A good idea is to run pages through HTML Tidy
<http://www.w3.org/People/Raggett/tidy/>.  It would have caught (and
fixed) the problem with the comments and other problems of the sort Peter
mentioned.  (The free HTML editor HTML-kit
<http://www.chami.com/html-kit/> has Tidy built in and I find it very
handy.)

Chris Gray
Systems Analyst
University of Waterloo Library

On Thu, 25 Jul 2002, Peter C. Gorman wrote:

> At 7:34 PM -0700 7/24/02, Darryl Friesen wrote:
> >>  We keep running into problems with Mozilla.  After some serious testing,
> >>  trying different things, we are positive that it is a problem with
> >>  Mozilla
> >>  itself and not with our code.  The problem seems to specifically be with
> >>  comments <!-- -->.  Mozilla is having various issues with the comments
> >>  i.e. it does NOT read comments properly in all instances.
> >
> >It's a problem with the code (specifically, the comments), not the browser.
> >>From the Comments section of the HTML 4 spec: (see
> >http://www.htmlhelp.com/reference/html40/structure.html)
> >
> >     Comments in HTML have a complicated syntax that can be simplified
> >     by following this rule: Begin a comment with "<!--", end it with
> >     "-->", and do not use "--" within the comment.
> >
> >The code from the url you gave has "--" _within_ the comment itself; a
> >definite no-no.  Is Mozilla a bit too picky?  Perhaps, but that's a Good
> >Thing.  Forcing compliance with the standard can only make the web better.
> 
> The unsimplified explanation is that the markup for comments is 
> composed of two parts: a processing instruction <![stuff here]> 
> containing (only) a comment --[stuff here]--. In HTML, one rarely 
> sees processing instructions that aren't just containers for 
> comments, although the DOCTYPE declaration is one (the only?) 
> example.

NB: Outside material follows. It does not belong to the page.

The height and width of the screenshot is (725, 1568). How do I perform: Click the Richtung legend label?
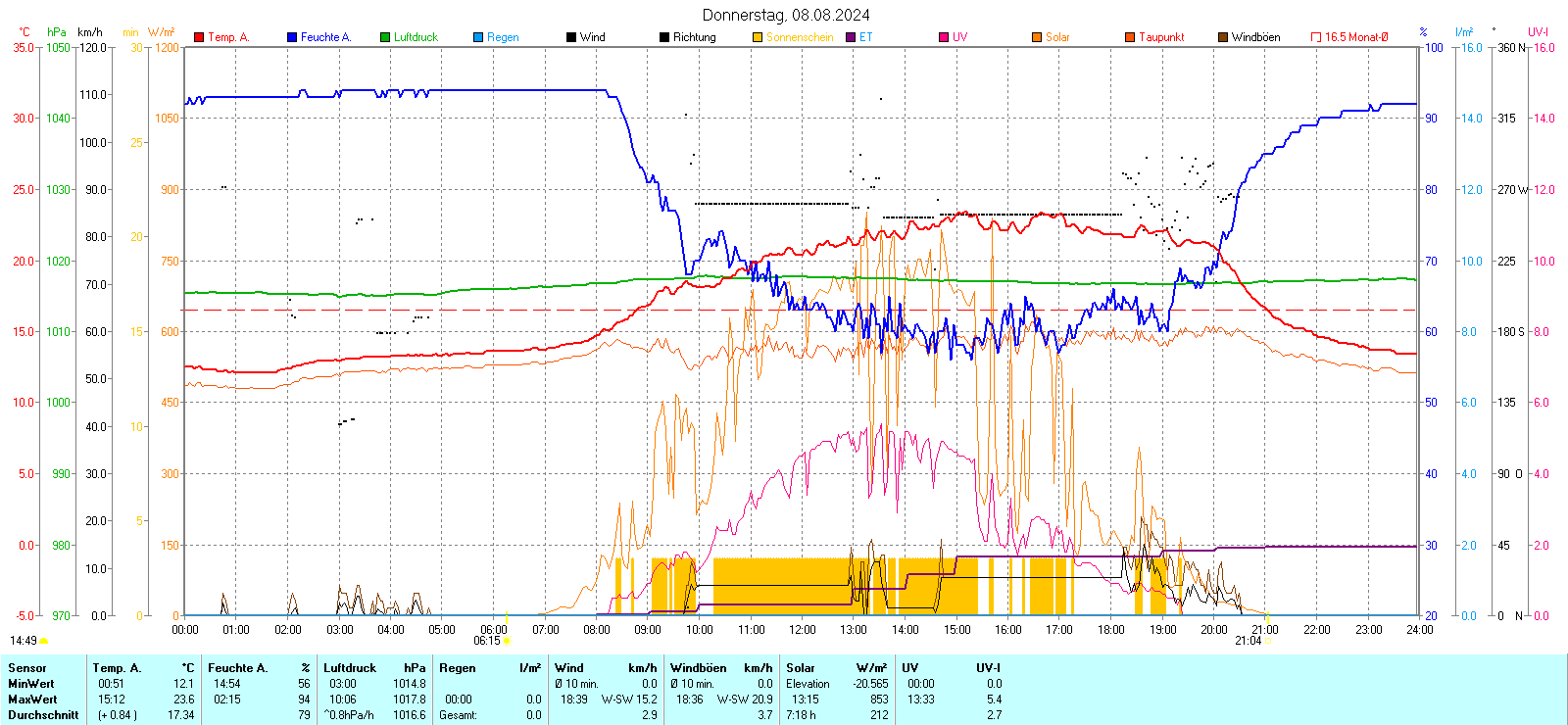tap(694, 37)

So, a better statement of the rule may be "comments start 
> and end with '--' and must be enclosed within a processing 
> instruction '<!>'." Anything after the second "--" will be taken to 
> be part of a processing instruction which browsers will 
> understandably have a hard time understanding.
> 
> There are also a number of validation errors on the page in question 
> - overlapping elements, etc. that could be causing some problems and 
> are easily fixable. It looks like the comments have already been 
> fixed, and the page seems to be displaying properly with Mozilla 
> (Mac).
> 
> -- 
> _______________________________
> Peter C. Gorman
> Senior Technology Librarian
> University of Wisconsin-Madison
> Library Technology Group
> pgorman at library.wisc.edu
> (608) 265-5291
> 
> "We consider that any man who can fiddle all through one of those
> Virginia Reels without losing his grip, may be depended upon in any
> kind of musical emergency." -- Mark Twain.